La validation de la plateforme scientifique, mise sur pied par l’Observatoire national sur les changements climatiques et ses partenaires, a eu lieu le 14 janvier à Mbalmayo, suivie de la formation de quelques utilisateurs.
La validation de la plateforme scientifique, mise sur pied par l’Observatoire national sur les changements climatiques et ses partenaires, a eu lieu le 14 janvier à Mbalmayo, suivie de la formation de quelques utilisateurs.
Un outil d’orientation des décisions sectorielles, c’est ainsi que Paul Ghislain Poum, chef, en charge des travaux de modélisation climatique à l’Observatoire national sur les changements climatiques (ONACC), qualifie la plateforme de suivie des risques de catastrophes climatique, validée le 14 janvier dernier au cours d’un atelier tenu à Mbalmayo. La validation a été suivie d’une formation des utilisateurs. Ces deux activités ont été précédées par un test réussi, avec une marge d’erreur inférieure à 5, a admis Isidore Séraphin Ngongo, chef du service de modélisation et ses applications industrielles à l’Ecole nationale supérieure Polytechnique de Yaoundé.

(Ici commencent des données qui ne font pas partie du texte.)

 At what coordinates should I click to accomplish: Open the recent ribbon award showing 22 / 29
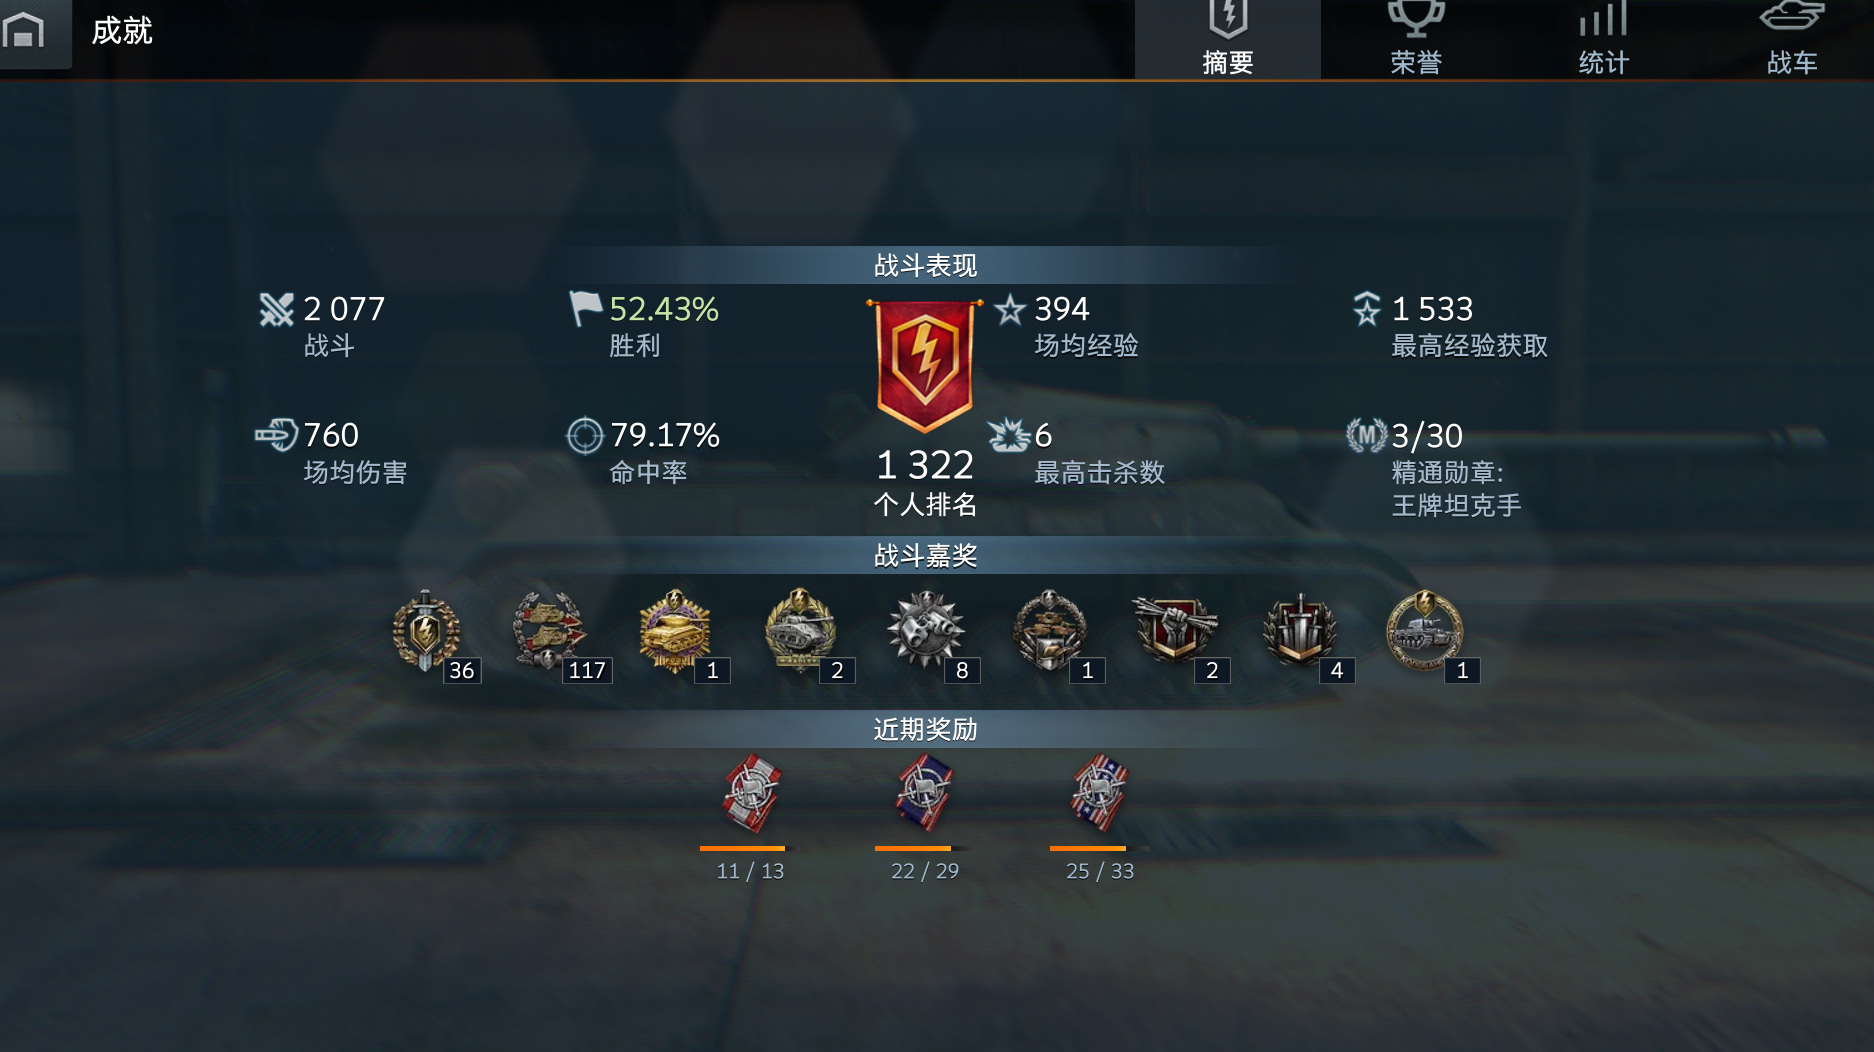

Pour ce dernier qui est par ailleurs, Directeur adjoint à la Direction des infrastructures de la planification et du développement au rectorat de l’université de Yaoundé I, la plateforme est le résultat d’un travail scientifique pertinent qui permet une prise de décision des nos autorités et même du commun des mortels. La plateforme sera disponible pour des utilisateurs différents. Du paysan au décideur en passant par des scientifiques. « L’intérêt de cet outil c’est d’aider nos décideurs à connaitre où se trouve la bonne information, par exemple, sur le climat. Nous avons, par exemple, des régions à risque, ils auront l’information à temps et pourront décider », a indiqué Isidore Séraphin Ngongo, participant à l’atelier de Mbalmayo où étaient aussi présents des représentants des collectivités territoriales décentralisées qui ont déjà été affectées par des catastrophes climatiques.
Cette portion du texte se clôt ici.